December 3, 2024

Inferring language dispersal patterns with velocity field estimation

Yang et al. (2024) introduce the Language Velocity Field (LVF) estimation as a novel computational approach to model language dispersal patterns without relying on phylogenetic trees. This method incorporates horizontal contact such as borrowing and areal diffusion, addressing the limitations of traditional phylogeographic approaches that focus solely on vertical divergence. The LVF creates velocity fields to represent the spatiotemporal dynamics of linguistic evolution and dispersal.

The study validates LVF's effectiveness and robustness through simulations and applies it to four major agricultural language families: Indo-European, Sino-Tibetan, Bantu, and Arawak. The inferred dispersal trajectories align with known migration patterns derived from genetic and archaeological evidence. For instance, the Indo-European dispersal is traced to the Fertile Crescent, supporting the Anatolia hypothesis, while Sino-Tibetan languages are linked to the upper Yellow River plains, corroborating the Northern origin hypothesis.

By accommodating both vertical and horizontal linguistic changes, LVF provides a more comprehensive representation of language evolution. The approach is particularly advantageous for analyzing language families where traditional tree-based models fail to account for complexities like convergence and contact-induced changes. LVF also demonstrates flexibility across diverse linguistic datasets and scenarios.

This study highlights LVF's potential as a powerful tool for reconstructing language dispersal patterns and fostering interdisciplinary research into human history, encompassing linguistics, genetics, and archaeology.

Yang et al. (2024) [Z25]

The freshwater reservoir effect in radiocarbon dating

Philippsen (2013) explores the freshwater reservoir effect (FRE) in radiocarbon dating, which can yield anomalously old ages for samples from freshwater systems. The study highlights that the FRE occurs due to dissolved ancient carbonates, commonly termed the "hardwater effect," and is less acknowledged than the marine reservoir effect despite being equally significant.

Analyzing samples from Northern Germany's Alster and Trave rivers, the study finds age discrepancies of up to 2,000 radiocarbon years within a single river system. Archaeological evidence from Mesolithic pottery suggests that FRE significantly influenced the dating of early inland sites. In estuarine environments, such as Denmark's Limfjord, FRE varied between 250 and 700 radiocarbon years during 5400 BC to AD 700, further complicating chronological reconstructions.

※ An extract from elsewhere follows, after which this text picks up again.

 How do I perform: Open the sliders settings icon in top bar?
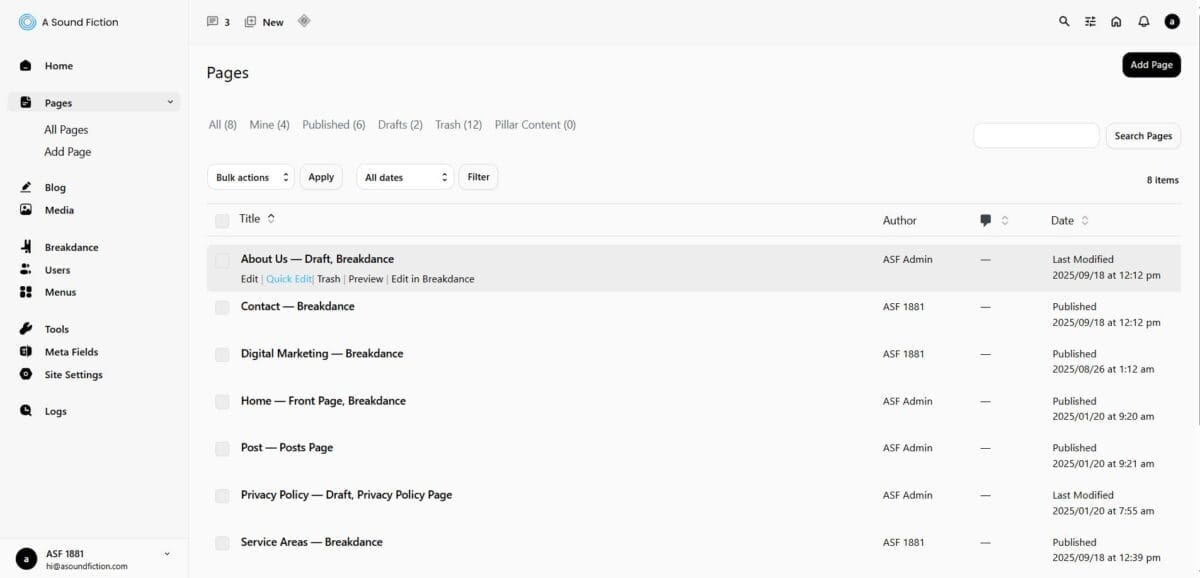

Philippsen underscores that FRE introduces substantial variability depending on local geology, hydrology, and environmental conditions. The study recommends integrating FRE corrections into radiocarbon dating, especially for samples from freshwater or mixed aquatic sources, to improve the accuracy of archaeological and environmental timelines.

Philippsen et al. (2013) [P16]

Mapache: A flexible pipeline to map ancient DNA

Neuenschwander et al. (2023) present Mapache, a robust and scalable bioinformatics pipeline designed for mapping and analyzing ancient and modern DNA data. Implemented in the workflow manager Snakemake, Mapache addresses challenges such as low DNA quality, contamination, and storage inefficiency. Its flexible configuration allows researchers to map sequencing reads to one or multiple reference genomes while efficiently managing intermediate files to minimize storage usage.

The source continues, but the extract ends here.